« Trading floors the world over are littered with the bodies of those who tried to trade energy futures » the saying goes. I’ve heard it used recently regarding those who tried to short JGBs but most traders in the oil & gas business would agree. Remember Brian Hunter of Amaranth fame who blew up the whole multi strategy fund on over leveraged natural gas contracts in Alberta? In a few days, over £5Bln of capital evaporated in the clear blue Canadian sky to protect his positions, to no avail. The best and brightest have tried to ‘fly by the sun’ only to be humbled by the sheer complexity of assessing the value of energy prices. I once had a colleague who ran a European equity fund who refused categorically to touch equities in the sector as forecasts on the price of oil were more akin to sorcery than sound financial management. ‘What fates impose, that men must needs abide; It boots not to resist both wind and tide’ the Bard once said in Henry IV when the Earl of Warwick was tempting fate.

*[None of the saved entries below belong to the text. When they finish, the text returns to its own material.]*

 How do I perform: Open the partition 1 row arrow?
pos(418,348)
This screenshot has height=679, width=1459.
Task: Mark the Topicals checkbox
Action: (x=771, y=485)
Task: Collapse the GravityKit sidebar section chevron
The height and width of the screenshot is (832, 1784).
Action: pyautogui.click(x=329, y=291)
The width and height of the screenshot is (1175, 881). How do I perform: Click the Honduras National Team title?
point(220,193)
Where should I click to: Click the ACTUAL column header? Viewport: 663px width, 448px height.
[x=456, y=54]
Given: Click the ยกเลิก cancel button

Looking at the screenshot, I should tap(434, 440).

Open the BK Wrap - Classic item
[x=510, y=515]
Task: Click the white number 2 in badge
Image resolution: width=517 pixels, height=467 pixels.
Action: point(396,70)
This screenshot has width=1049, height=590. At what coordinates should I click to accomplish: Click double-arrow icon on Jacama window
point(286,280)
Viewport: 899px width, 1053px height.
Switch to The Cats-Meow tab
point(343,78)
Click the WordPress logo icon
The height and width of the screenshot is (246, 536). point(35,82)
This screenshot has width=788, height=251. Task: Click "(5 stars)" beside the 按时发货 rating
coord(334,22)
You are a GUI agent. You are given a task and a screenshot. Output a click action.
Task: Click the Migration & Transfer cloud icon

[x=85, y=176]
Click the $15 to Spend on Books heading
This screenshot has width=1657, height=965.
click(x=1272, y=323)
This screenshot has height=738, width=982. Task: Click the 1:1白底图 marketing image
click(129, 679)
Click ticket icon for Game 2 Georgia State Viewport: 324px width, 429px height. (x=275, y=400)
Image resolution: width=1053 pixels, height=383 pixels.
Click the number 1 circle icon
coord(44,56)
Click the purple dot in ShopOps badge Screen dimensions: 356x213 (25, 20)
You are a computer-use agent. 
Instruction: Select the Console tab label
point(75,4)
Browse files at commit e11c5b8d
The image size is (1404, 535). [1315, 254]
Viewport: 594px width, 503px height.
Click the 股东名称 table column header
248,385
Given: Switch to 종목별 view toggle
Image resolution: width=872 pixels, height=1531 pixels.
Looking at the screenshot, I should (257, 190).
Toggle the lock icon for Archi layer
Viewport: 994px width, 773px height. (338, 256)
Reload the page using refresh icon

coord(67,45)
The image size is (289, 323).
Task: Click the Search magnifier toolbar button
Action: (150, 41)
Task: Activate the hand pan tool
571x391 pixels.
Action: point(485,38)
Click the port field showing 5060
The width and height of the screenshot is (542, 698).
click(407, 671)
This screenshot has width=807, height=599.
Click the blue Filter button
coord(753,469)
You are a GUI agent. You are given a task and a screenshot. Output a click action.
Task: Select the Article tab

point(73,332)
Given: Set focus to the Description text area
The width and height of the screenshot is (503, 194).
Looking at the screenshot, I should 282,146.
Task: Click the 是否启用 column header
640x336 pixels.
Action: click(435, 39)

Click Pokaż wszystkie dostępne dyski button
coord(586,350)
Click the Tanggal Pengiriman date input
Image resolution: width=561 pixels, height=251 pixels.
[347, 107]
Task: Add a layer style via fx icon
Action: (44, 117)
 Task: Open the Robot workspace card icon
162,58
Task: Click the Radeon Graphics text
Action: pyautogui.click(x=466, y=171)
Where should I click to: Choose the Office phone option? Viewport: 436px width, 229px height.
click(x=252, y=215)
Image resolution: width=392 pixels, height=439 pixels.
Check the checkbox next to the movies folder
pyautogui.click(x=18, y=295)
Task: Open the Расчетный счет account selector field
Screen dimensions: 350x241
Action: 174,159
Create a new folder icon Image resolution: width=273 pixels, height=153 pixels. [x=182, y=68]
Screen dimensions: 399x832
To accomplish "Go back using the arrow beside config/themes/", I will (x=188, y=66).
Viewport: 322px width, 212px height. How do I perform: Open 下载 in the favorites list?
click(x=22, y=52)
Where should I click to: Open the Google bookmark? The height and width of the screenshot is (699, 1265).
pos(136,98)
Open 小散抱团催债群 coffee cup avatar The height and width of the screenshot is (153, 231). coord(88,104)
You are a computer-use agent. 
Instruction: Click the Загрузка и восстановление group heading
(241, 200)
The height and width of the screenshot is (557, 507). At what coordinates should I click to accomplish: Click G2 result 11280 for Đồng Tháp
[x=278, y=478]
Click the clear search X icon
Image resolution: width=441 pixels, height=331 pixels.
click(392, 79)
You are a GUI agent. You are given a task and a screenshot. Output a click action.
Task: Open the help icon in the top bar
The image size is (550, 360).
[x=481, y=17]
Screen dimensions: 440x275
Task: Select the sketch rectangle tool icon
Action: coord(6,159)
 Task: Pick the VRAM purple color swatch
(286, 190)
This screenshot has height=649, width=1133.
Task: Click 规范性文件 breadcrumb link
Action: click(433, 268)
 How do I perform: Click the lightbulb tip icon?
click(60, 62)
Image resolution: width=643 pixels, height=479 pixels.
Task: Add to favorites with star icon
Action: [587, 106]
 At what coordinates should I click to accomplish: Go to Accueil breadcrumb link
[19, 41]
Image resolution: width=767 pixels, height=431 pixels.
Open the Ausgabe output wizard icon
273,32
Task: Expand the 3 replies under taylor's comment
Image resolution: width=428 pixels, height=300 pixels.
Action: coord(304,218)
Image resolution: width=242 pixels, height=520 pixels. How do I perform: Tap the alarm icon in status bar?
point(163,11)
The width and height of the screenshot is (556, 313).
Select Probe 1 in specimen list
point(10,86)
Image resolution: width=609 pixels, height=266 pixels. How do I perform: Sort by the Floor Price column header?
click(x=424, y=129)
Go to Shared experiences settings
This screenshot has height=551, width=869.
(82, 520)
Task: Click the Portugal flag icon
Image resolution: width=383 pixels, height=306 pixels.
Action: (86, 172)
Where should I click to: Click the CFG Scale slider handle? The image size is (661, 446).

One person whose been bucking the trend of late is Pierre Andurand of Andurand Capital who launched his commodities hedge fund in 2013 and traded successfully around a few very strong calls, both on the upside and downside, for oil. We invited him as a guest speaker at the Notz Stucki Investment Conference on 28 June to share his views and shed some light on what drives his thought process.
‘There’s clearly been some volatility in price’ states Andurand and goes on to add’ at these levels though I’m positioned to benefit from a multi-year rally in the price of oil.’ Andurand couldn’t have called it better these past 2 years and this message was heard loud and clear. He was very aggressive in communicating on the imminent collapse of the price of oil in 2014 and timed it perfectly last year, turning bullish on crude at the lows of pretty much $28. ‘The price of crude rose during the noughties to £115/barrel on the back of above trend EM and global growth. Subsequent to that, the market stayed balanced (at least from 2011 to 2014) as MENA supply disruptions (i.e. through the Arab spring) were offset by US supply growth’. Volatility was also down as large non-OPEC supply was offset by large option buying. ‘This didn’t last though’ opines Andurand ‘in 2014 because of a 1.5% deficit in storage capacity, the market plummeted from $111 to $28. OPEC’s decision not to cut during this period exacerbated the problem. Cutting production by OPEC members only made higher cost non-OPEC members more profitable and once the market understood it was in OPEC’s interest to keep prices low to gain market share, it was clear prices would keep on falling. In early 2015, markets came back slightly on the reappearance of storage capacity, lowered US rig counts and sharp cap ex cuts.’ It’s no surprise that inventory levels and storage capacity are the main drivers of price. ‘The market is still oversupplied in 2016 with OPEC still ramping up production and due to long lead times, non-OPEC (ex US) has not declined yet putting near term pressure on price.’ concludes Andurand.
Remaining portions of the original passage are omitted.